Gaza’s Women Battle to Survive Amid the Deep Wounds Left by Israel’s War

Gaza Herald_ In the aftermath of Israel’s genocidal war on Gaza, women across the devastated enclave continue to face unimaginable suffering. For many, the ceasefire has brought no peace, only the cruel endurance of slow death, untreated illness, and the trauma of shattered families. Amid the wreckage, their voices rise not in defeat but in desperate appeals for life, dignity, and justice.
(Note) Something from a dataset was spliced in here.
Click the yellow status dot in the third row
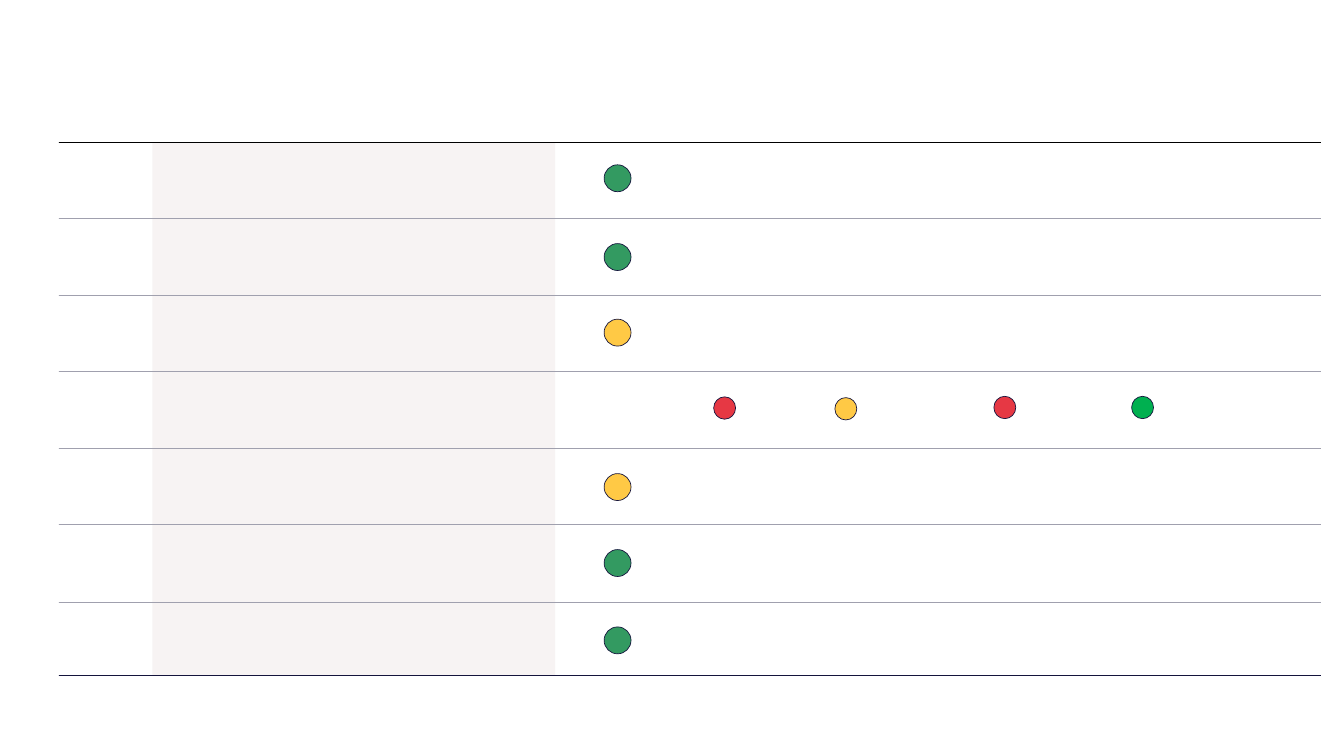The image size is (1333, 750). (x=617, y=333)
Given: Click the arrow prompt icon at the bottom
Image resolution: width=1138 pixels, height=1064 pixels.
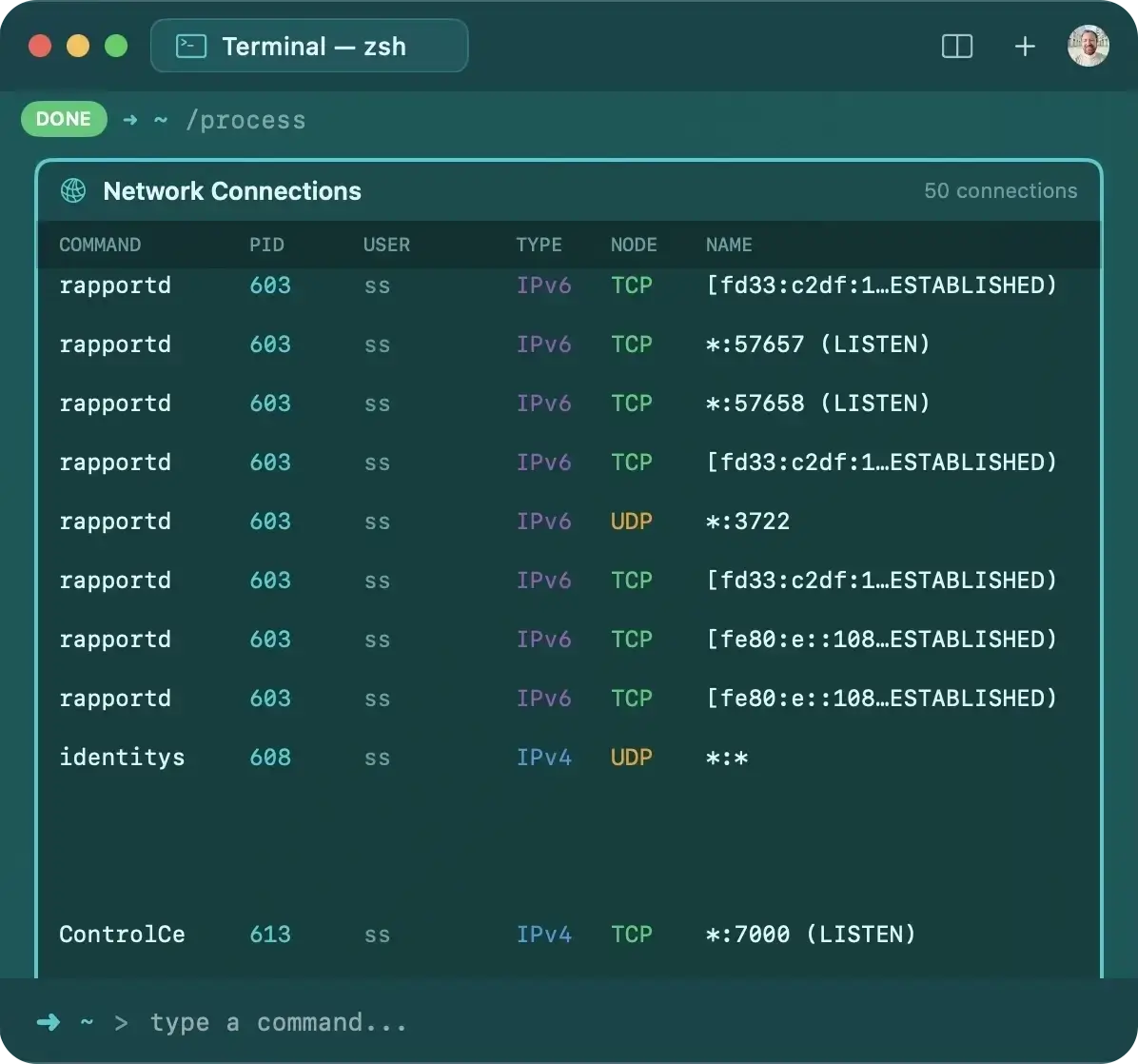Looking at the screenshot, I should [x=48, y=1021].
Palestinian survivor Rasha Abu Sbeaka endured the full force of two years of relentless bombardment, four separate airstrikes, and two times being buried alive beneath collapsed concrete. Though she narrowly escaped death, the war left behind another deadly mark: stage 3 breast cancer. Israel’s destruction of Gaza’s health system, coupled with its ongoing blockade that bars her from traveling for treatment abroad, has trapped her in a race against time with no medical lifeline.

“I often feel like I’m going to die,” she said. “I hug my children every day as if it’s the last time.” The lack of medicine, functioning hospitals, and electricity has left thousands like her stranded in pain, their conditions deteriorating by the day.

Abu Sbeaka believes her illness may be linked to toxic emissions and residues from Israel’s extensive use of explosives. The skies of Gaza, long filled with smoke and ash, now hang heavy with invisible poisons. “I struggle to breathe sometimes,” she said, recalling nights when the air felt thick with death. Gaza’s once-fragile medical infrastructure now lies in ruins, with no chemotherapy, no radiology, and no alternative treatments available. “Everything is at a standstill,” she added. “We live in a state of waiting, waiting for medicine, waiting for a permit, waiting for a miracle.”

Beyond the physical suffering, the mental toll of isolation and despair is immense. “My psychological health has been destroyed,” she confessed. “I used to love life. Now I can barely recognize the person I’ve become.”

International organizations have managed to evacuate a few critical cases, but the numbers remain devastatingly small. With more than 15,000 patients in need of evacuation, including nearly 4,000 children, only a handful are being transferred each week. At this pace, it could take a decade for all those in need to reach treatment, while many will not survive that long. Despite the ceasefire’s terms, Israel continues to block the Rafah crossing, preventing medical evacuations and the entry of essential aid.

In southern Gaza, Mervat Sarhan fights her own battle, not against disease, but against the trauma of detention and loss. Sarhan was arrested by Israeli forces in May after soldiers disguised as women raided her home in Khan Younis. “They broke in at dawn,” she said. “They shouted, ransacked everything, and kept asking, ‘Where are you hiding them?’ We didn’t even understand what they were talking about.”

Moments later, her husband was killed before the eyes of their children. She was handcuffed and taken away, leaving her young ones behind in terror beside their father’s body. “They took me and my 13-year-old son,” she said. “The younger ones were left crying next to their dead father.”

During her five months of captivity, Sarhan endured beatings, electric shocks, and threats to kill her children. She was held for weeks in a dark, solitary cell “not fit for human beings,” she recounted. Interrogators questioned her about her husband’s alleged contacts, taunted her with threats, and told her she would never see her children again. “Every day felt like another death,” she said.

After her release under the ceasefire’s prisoner exchange, Sarhan returned to find her home destroyed and her life unrecognizable. “I came back, but everything I had was gone, my husband, my home, my peace,” she said. Many of the Palestinians released alongside her bore visible marks of torture and abuse; some of those who never returned were found blindfolded, mutilated, or executed.

The stories of Abu Sbeaka and Sarhan reflect the broader reality faced by Gaza’s women, mothers, daughters, and survivors who now carry the dual burden of physical wounds and unseen scars. Their testimonies stand as living proof of the lasting human cost of Israel’s war, a war that continues to claim lives long after the bombs have stopped falling.

Despite everything, hope persists. “We are determined to live,” Abu Sbeaka said. “But they must open the crossings, let us breathe, let us heal.”

Gaza’s women, standing amid the rubble, remain symbols of endurance, not merely victims of war, but witnesses to its cruelty and custodians of its truth. In their survival lies Gaza’s resistance, and in their voices, the world can still hear the echo of an unbroken people calling for justice.